[Exercise prompt] Please copy out every one of the following lines with no changes.

[Data listing]

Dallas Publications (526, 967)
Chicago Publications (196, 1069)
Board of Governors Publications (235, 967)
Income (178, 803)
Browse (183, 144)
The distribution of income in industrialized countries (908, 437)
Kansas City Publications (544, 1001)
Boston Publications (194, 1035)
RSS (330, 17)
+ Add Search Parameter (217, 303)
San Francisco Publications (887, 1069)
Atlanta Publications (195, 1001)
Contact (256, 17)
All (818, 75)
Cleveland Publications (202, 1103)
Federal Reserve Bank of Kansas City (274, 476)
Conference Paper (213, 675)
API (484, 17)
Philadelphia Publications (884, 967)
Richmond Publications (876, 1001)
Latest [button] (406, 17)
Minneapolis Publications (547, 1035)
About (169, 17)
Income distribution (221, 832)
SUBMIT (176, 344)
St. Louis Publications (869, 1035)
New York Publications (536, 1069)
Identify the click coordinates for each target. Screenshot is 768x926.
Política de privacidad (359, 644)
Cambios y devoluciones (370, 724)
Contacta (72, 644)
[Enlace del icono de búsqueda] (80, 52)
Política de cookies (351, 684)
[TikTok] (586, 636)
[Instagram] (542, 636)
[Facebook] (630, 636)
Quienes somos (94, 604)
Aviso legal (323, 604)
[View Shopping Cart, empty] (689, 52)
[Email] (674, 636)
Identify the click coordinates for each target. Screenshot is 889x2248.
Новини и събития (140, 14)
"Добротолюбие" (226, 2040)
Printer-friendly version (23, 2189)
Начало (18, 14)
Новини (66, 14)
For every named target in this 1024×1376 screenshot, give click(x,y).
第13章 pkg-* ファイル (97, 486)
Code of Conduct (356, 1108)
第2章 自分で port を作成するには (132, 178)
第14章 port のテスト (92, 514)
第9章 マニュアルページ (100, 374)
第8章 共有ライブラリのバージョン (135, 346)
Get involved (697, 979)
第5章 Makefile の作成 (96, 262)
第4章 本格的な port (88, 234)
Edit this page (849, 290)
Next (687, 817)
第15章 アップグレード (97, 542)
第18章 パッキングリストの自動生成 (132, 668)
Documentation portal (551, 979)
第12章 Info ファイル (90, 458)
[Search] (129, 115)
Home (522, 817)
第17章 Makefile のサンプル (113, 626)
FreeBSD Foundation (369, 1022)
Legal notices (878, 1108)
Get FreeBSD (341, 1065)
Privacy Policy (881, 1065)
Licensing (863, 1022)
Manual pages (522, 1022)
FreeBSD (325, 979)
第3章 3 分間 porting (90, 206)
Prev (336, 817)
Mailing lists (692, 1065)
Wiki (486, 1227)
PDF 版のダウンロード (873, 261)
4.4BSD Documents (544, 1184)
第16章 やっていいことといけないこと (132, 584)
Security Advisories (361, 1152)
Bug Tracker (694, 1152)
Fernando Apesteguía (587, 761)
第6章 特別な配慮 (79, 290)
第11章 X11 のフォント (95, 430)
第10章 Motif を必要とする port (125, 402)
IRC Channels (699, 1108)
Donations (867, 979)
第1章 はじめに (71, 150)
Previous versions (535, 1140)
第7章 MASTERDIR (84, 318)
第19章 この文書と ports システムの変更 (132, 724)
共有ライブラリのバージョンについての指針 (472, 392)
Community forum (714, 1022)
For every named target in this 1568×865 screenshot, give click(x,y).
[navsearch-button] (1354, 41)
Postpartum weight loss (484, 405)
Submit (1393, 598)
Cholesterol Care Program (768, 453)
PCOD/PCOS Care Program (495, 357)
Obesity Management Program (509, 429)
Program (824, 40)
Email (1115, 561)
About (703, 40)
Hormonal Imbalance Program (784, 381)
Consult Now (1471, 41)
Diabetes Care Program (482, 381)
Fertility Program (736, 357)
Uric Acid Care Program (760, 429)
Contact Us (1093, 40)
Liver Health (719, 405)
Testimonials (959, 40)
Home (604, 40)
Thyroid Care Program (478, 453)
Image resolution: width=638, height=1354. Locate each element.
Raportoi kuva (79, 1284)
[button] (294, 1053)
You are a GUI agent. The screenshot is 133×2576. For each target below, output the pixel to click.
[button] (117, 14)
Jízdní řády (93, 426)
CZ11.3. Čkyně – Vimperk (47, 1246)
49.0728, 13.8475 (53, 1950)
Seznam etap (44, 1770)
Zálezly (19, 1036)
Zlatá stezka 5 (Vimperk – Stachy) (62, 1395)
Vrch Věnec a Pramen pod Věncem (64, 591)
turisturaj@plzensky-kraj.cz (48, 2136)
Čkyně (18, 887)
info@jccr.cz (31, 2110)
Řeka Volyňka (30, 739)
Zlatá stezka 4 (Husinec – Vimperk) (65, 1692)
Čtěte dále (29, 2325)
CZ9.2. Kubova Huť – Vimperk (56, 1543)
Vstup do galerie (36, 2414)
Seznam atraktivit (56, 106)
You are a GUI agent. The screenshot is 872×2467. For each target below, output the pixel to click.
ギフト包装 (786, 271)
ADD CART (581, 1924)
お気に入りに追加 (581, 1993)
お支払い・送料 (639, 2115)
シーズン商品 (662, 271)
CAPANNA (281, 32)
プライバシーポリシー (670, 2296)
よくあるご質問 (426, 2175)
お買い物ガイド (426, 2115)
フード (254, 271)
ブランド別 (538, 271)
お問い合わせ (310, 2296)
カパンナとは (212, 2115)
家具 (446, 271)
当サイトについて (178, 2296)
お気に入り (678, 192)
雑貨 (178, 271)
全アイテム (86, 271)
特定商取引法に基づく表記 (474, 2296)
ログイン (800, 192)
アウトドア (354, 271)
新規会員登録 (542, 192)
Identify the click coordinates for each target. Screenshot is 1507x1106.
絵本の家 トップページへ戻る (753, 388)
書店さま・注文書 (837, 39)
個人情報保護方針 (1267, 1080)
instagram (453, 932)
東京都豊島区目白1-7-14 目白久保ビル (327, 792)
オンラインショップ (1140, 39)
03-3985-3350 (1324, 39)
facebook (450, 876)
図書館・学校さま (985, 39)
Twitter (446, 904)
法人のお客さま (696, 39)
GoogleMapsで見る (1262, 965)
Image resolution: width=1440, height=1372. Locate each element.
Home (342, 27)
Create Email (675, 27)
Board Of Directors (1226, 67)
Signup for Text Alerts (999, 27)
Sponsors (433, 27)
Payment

[Task solution]
Dallas Publications (526, 967)
Chicago Publications (196, 1069)
Board of Governors Publications (235, 967)
Income (178, 803)
Browse (183, 144)
The distribution of income in industrialized countries (908, 437)
Kansas City Publications (544, 1001)
Boston Publications (194, 1035)
RSS (330, 17)
+ Add Search Parameter (217, 303)
San Francisco Publications (887, 1069)
Atlanta Publications (195, 1001)
Contact (256, 17)
All (818, 75)
Cleveland Publications (202, 1103)
Federal Reserve Bank of Kansas City (274, 476)
Conference Paper (213, 675)
API (484, 17)
Philadelphia Publications (884, 967)
Richmond Publications (876, 1001)
Latest [button] (406, 17)
Minneapolis Publications (547, 1035)
About (169, 17)
Income distribution (221, 832)
SUBMIT (176, 344)
St. Louis Publications (869, 1035)
New York Publications (536, 1069)
Identify the click coordinates for each target. Screenshot is 768x926.
Política de privacidad (359, 644)
Cambios y devoluciones (370, 724)
Contacta (72, 644)
[Enlace del icono de búsqueda] (80, 52)
Política de cookies (351, 684)
[TikTok] (586, 636)
[Instagram] (542, 636)
[Facebook] (630, 636)
Quienes somos (94, 604)
Aviso legal (323, 604)
[View Shopping Cart, empty] (689, 52)
[Email] (674, 636)
Identify the click coordinates for each target. Screenshot is 889x2248.
Новини и събития (140, 14)
"Добротолюбие" (226, 2040)
Printer-friendly version (23, 2189)
Начало (18, 14)
Новини (66, 14)
For every named target in this 1024×1376 screenshot, give click(x,y).
第13章 pkg-* ファイル (97, 486)
Code of Conduct (356, 1108)
第2章 自分で port を作成するには (132, 178)
第14章 port のテスト (92, 514)
第9章 マニュアルページ (100, 374)
第8章 共有ライブラリのバージョン (135, 346)
Get involved (697, 979)
第5章 Makefile の作成 (96, 262)
第4章 本格的な port (88, 234)
Edit this page (849, 290)
Next (687, 817)
第15章 アップグレード (97, 542)
第18章 パッキングリストの自動生成 (132, 668)
Documentation portal (551, 979)
第12章 Info ファイル (90, 458)
[Search] (129, 115)
Home (522, 817)
第17章 Makefile のサンプル (113, 626)
FreeBSD Foundation (369, 1022)
Legal notices (878, 1108)
Get FreeBSD (341, 1065)
Privacy Policy (881, 1065)
Licensing (863, 1022)
Manual pages (522, 1022)
FreeBSD (325, 979)
第3章 3 分間 porting (90, 206)
Prev (336, 817)
Mailing lists (692, 1065)
Wiki (486, 1227)
PDF 版のダウンロード (873, 261)
4.4BSD Documents (544, 1184)
第16章 やっていいことといけないこと (132, 584)
Security Advisories (361, 1152)
Bug Tracker (694, 1152)
Fernando Apesteguía (587, 761)
第6章 特別な配慮 (79, 290)
第11章 X11 のフォント (95, 430)
第10章 Motif を必要とする port (125, 402)
IRC Channels (699, 1108)
Donations (867, 979)
第1章 はじめに (71, 150)
Previous versions (535, 1140)
第7章 MASTERDIR (84, 318)
第19章 この文書と ports システムの変更 (132, 724)
共有ライブラリのバージョンについての指針 (472, 392)
Community forum (714, 1022)
For every named target in this 1568×865 screenshot, give click(x,y).
[navsearch-button] (1354, 41)
Postpartum weight loss (484, 405)
Submit (1393, 598)
Cholesterol Care Program (768, 453)
PCOD/PCOS Care Program (495, 357)
Obesity Management Program (509, 429)
Program (824, 40)
Email (1115, 561)
About (703, 40)
Hormonal Imbalance Program (784, 381)
Consult Now (1471, 41)
Diabetes Care Program (482, 381)
Fertility Program (736, 357)
Uric Acid Care Program (760, 429)
Contact Us (1093, 40)
Liver Health (719, 405)
Testimonials (959, 40)
Home (604, 40)
Thyroid Care Program (478, 453)
Image resolution: width=638, height=1354. Locate each element.
Raportoi kuva (79, 1284)
[button] (294, 1053)
You are a GUI agent. The screenshot is 133×2576. For each target below, output the pixel to click.
[button] (117, 14)
Jízdní řády (93, 426)
CZ11.3. Čkyně – Vimperk (47, 1246)
49.0728, 13.8475 (53, 1950)
Seznam etap (44, 1770)
Zálezly (19, 1036)
Zlatá stezka 5 (Vimperk – Stachy) (62, 1395)
Vrch Věnec a Pramen pod Věncem (64, 591)
turisturaj@plzensky-kraj.cz (48, 2136)
Čkyně (18, 887)
info@jccr.cz (31, 2110)
Řeka Volyňka (30, 739)
Zlatá stezka 4 (Husinec – Vimperk) (65, 1692)
Čtěte dále (29, 2325)
CZ9.2. Kubova Huť – Vimperk (56, 1543)
Vstup do galerie (36, 2414)
Seznam atraktivit (56, 106)
You are a GUI agent. The screenshot is 872×2467. For each target below, output the pixel to click.
ギフト包装 (786, 271)
ADD CART (581, 1924)
お気に入りに追加 (581, 1993)
お支払い・送料 (639, 2115)
シーズン商品 (662, 271)
CAPANNA (281, 32)
プライバシーポリシー (670, 2296)
よくあるご質問 (426, 2175)
お買い物ガイド (426, 2115)
フード (254, 271)
ブランド別 (538, 271)
お問い合わせ (310, 2296)
カパンナとは (212, 2115)
家具 (446, 271)
当サイトについて (178, 2296)
お気に入り (678, 192)
雑貨 (178, 271)
全アイテム (86, 271)
特定商取引法に基づく表記 (474, 2296)
ログイン (800, 192)
アウトドア (354, 271)
新規会員登録 (542, 192)
Identify the click coordinates for each target. Screenshot is 1507x1106.
絵本の家 トップページへ戻る (753, 388)
書店さま・注文書 (837, 39)
個人情報保護方針 (1267, 1080)
instagram (453, 932)
東京都豊島区目白1-7-14 目白久保ビル (327, 792)
オンラインショップ (1140, 39)
03-3985-3350 (1324, 39)
facebook (450, 876)
図書館・学校さま (985, 39)
Twitter (446, 904)
法人のお客さま (696, 39)
GoogleMapsで見る (1262, 965)
Image resolution: width=1440, height=1372. Locate each element.
Home (342, 27)
Create Email (675, 27)
Board Of Directors (1226, 67)
Signup for Text Alerts (999, 27)
Sponsors (433, 27)
Payment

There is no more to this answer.